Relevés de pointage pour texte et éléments

^^^^^^^^^^^^^^^^

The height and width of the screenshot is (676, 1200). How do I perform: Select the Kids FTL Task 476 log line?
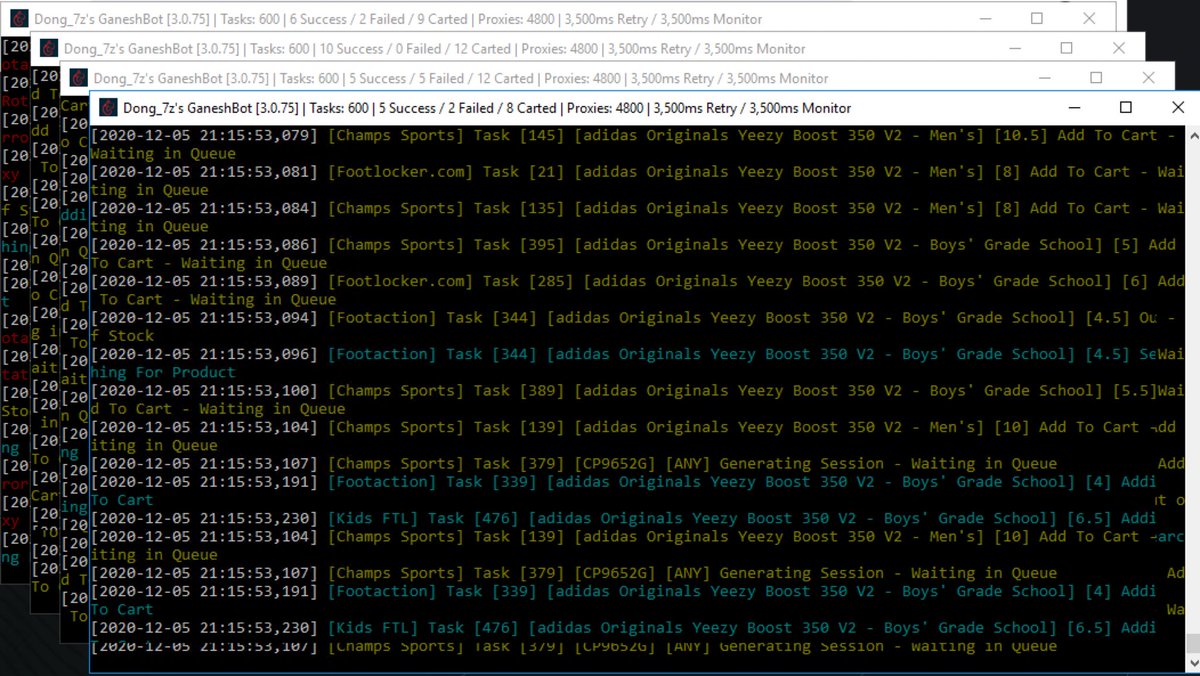tap(500, 518)
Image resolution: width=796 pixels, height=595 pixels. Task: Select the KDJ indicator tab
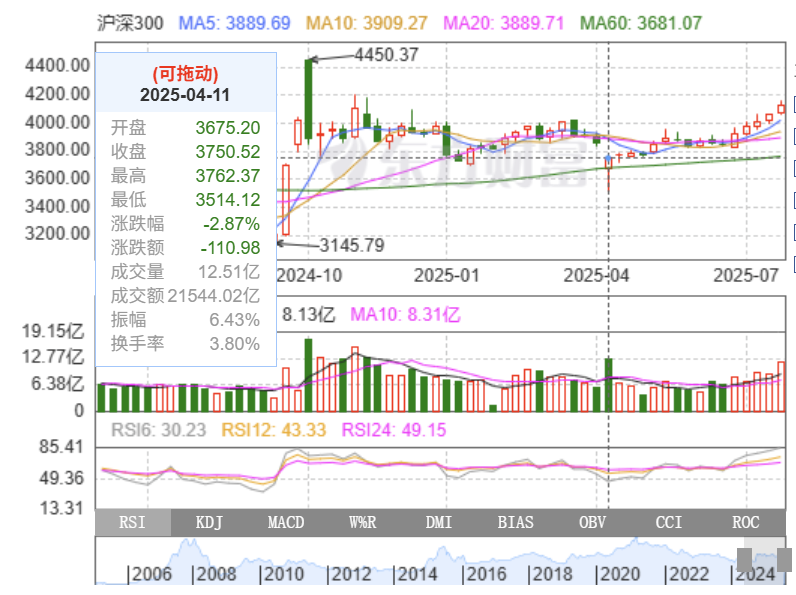209,523
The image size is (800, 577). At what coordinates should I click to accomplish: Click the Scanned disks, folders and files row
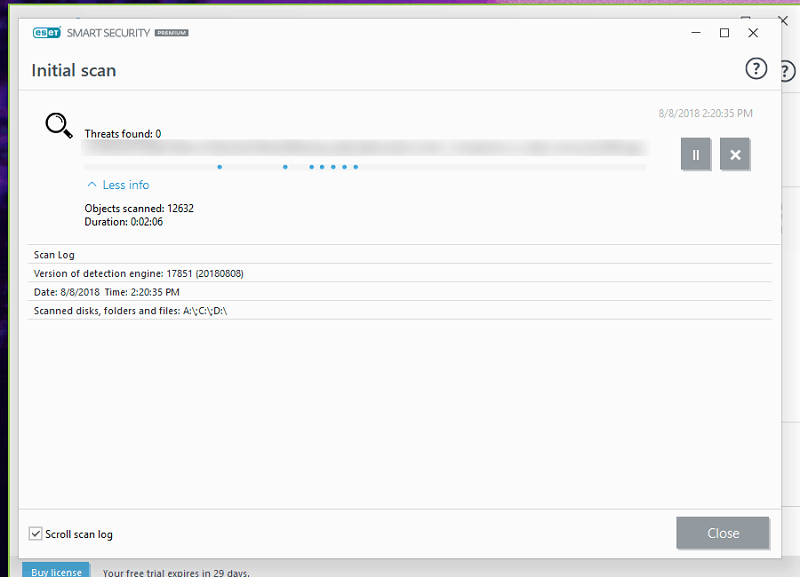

^^^^^^^^^^^^^^^^

CONSIGNE
Présente toutes les lignes ci-dessus sous forme de liste JSON de chaînes, une chaîne par ligne, sans les lignes vides. Laisse les images de côté.

RÉPONSE
[
  "The height and width of the screenshot is (676, 1200). How do I perform: Select the Kids FTL Task 476 log line?",
  "tap(500, 518)",
  "Image resolution: width=796 pixels, height=595 pixels. Task: Select the KDJ indicator tab",
  "209,523",
  "The image size is (800, 577). At what coordinates should I click to accomplish: Click the Scanned disks, folders and files row"
]